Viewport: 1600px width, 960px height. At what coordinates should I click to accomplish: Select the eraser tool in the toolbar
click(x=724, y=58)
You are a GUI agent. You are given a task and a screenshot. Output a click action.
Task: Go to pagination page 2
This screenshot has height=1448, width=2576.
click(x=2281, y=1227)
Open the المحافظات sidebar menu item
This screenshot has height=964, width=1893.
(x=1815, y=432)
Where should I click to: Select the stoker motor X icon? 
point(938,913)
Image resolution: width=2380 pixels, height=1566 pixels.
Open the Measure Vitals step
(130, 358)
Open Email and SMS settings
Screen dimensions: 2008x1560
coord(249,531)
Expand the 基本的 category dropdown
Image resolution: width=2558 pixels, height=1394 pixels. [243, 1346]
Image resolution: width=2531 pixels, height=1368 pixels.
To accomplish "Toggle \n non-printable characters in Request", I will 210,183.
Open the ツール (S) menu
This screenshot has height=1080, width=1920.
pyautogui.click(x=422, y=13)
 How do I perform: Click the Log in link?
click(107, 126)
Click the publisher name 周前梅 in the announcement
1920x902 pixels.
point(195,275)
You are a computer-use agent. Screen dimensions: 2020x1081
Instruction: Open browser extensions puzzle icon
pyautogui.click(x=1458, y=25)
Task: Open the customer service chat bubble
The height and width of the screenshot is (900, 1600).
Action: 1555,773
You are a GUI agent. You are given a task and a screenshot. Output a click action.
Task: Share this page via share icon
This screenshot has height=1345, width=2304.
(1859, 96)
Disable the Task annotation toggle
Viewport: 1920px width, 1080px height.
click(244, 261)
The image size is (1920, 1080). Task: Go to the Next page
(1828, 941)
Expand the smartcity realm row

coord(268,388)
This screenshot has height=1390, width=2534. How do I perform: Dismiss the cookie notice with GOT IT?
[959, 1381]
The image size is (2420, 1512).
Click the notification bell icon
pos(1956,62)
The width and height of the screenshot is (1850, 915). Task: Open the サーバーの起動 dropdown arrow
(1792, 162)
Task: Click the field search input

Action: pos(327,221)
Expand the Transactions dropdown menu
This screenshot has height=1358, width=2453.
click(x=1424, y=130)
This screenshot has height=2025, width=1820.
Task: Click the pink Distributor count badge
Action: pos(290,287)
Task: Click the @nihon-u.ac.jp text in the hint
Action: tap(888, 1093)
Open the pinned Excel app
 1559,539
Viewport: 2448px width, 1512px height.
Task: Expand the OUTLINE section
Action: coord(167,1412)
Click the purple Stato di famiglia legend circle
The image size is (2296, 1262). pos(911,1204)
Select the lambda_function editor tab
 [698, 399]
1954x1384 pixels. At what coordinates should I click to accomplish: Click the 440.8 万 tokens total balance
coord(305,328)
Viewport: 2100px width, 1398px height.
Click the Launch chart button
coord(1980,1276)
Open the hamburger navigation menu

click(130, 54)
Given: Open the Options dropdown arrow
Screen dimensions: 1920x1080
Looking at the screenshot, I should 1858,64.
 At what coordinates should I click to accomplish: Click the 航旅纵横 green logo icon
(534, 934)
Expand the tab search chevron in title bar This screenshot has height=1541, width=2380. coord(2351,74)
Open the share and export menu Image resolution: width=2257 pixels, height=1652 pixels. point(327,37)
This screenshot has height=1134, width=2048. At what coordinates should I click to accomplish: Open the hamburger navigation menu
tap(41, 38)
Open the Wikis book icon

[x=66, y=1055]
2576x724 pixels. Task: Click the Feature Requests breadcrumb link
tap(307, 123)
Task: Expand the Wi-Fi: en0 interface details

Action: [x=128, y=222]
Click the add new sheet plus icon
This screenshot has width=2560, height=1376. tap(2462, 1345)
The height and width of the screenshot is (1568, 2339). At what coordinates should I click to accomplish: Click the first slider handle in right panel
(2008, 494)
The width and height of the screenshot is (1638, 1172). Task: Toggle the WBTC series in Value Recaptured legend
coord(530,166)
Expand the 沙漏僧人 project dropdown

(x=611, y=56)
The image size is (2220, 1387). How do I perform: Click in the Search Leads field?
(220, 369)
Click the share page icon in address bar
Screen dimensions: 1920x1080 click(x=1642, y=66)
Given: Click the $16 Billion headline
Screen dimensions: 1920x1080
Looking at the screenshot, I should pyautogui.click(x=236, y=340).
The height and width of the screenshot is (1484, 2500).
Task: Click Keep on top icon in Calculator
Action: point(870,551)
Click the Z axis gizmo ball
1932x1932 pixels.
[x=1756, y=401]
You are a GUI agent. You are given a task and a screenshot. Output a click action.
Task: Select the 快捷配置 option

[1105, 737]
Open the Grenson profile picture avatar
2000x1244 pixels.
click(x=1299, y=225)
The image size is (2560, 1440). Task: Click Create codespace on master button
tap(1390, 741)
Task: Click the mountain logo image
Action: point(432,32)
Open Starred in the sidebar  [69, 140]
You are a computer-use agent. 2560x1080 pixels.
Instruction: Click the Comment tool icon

:::::

Show each line of the material that includes the string "computer" by copying it.

You are a computer-use agent. Screen dimensions: 2020x1081
You are a computer-use agent. 2560x1080 pixels.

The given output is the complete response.